I just ran across this neat little thought experiment via Scott Alexander’s blog Slate Star Codex. The article starts, and ends, with the sort of self-proclaimed “rationalist” silliness associated with unironic use of terms such as “basilisk” and “superintelligence”; but in the middle, I quite liked this part.
Counterfactual mugging is a decision theory problem that goes like this: God comes to you and says, “Yesterday I decided that I would flip a coin today. I decided that if it came up heads, I would ask you for $5. And I decided that if it came up tails, then I would give you $1,000,000 if and only if I predict that you would say yes and give Me $5 in the world where it came up heads. (My predictions are always right.) Well, turns out, it came up heads. Would you like to give Me $5?”
Most people who hear the problem aren’t tempted to give God the $5. Although being the sort of person who would give God the money would help them in a counterfactual world that didn’t happen, that world won’t happen and they will never get God’s money, so they’re just out five dollars.

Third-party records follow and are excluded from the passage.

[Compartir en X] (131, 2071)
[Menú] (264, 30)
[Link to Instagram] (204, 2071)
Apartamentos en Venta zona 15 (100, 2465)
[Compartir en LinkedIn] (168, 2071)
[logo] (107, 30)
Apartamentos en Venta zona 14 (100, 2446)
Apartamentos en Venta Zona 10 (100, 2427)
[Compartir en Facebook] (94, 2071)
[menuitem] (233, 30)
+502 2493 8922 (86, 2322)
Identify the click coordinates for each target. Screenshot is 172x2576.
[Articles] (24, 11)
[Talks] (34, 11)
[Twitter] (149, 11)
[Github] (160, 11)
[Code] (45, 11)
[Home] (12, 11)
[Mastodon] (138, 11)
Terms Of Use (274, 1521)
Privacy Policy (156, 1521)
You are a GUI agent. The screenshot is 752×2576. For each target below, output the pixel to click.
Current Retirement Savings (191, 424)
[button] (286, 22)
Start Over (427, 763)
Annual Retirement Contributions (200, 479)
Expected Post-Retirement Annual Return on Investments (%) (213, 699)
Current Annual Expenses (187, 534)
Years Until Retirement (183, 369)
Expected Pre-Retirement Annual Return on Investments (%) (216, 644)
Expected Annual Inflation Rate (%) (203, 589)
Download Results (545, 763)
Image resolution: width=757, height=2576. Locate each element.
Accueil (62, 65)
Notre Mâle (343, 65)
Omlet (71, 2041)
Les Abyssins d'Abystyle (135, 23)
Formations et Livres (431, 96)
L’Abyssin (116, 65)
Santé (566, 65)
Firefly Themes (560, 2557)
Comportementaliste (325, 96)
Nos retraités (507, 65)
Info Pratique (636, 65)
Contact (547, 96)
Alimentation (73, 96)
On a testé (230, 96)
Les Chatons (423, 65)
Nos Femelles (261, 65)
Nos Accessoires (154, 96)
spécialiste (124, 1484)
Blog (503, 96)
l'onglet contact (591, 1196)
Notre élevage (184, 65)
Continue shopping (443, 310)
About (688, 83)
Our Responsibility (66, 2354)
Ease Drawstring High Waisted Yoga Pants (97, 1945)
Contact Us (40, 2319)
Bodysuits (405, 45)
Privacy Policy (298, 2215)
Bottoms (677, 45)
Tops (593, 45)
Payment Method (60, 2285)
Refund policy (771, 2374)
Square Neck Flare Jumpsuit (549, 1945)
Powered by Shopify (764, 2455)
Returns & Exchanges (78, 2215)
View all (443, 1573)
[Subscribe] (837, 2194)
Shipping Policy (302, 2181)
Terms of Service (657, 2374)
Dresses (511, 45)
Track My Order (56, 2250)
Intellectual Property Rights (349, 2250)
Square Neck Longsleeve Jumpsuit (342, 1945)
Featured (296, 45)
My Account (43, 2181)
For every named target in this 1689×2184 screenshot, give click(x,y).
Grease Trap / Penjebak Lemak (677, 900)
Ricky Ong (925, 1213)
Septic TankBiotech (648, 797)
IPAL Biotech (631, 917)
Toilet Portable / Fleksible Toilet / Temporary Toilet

But if you were designing an AI, you would probably want to program it to give God the money in this situation — after all, that determines whether it will get $1 million in the other branch of the hypothetical. And the same argument suggests that you should self-modify, right now, to become the kind of person who would give God the money. And a version of that argument where making the decision is kind of like deciding “what kind of person you are” or “how you’re programmed” suggests that you should also give up the money in the original hypothetical.
This is interesting because it gets us most of the way to Rawls’ veil of ignorance. We imagine a poor person coming up to a rich person and saying, “God decided which of us should be rich and which of us should be poor. Before that happened, I resolved that if I were rich and you were poor, I would give you charity if and only if I predicted that, in the opposite situation, you would give me charity. Well, turns out you’re rich and I’m poor and the other situation is counterfactual, but will you give me money anyway?” The same sort of people who agree to the counterfactual mugging might (if they sweep under the rug some complications like “can the poor person really predict your thoughts?” and “did they really make this decision before they knew they were poor?”) agree to this also. And then you’re most of the way to morality.
Scott Alexander is also the author of UNSONG, which I highly recommend.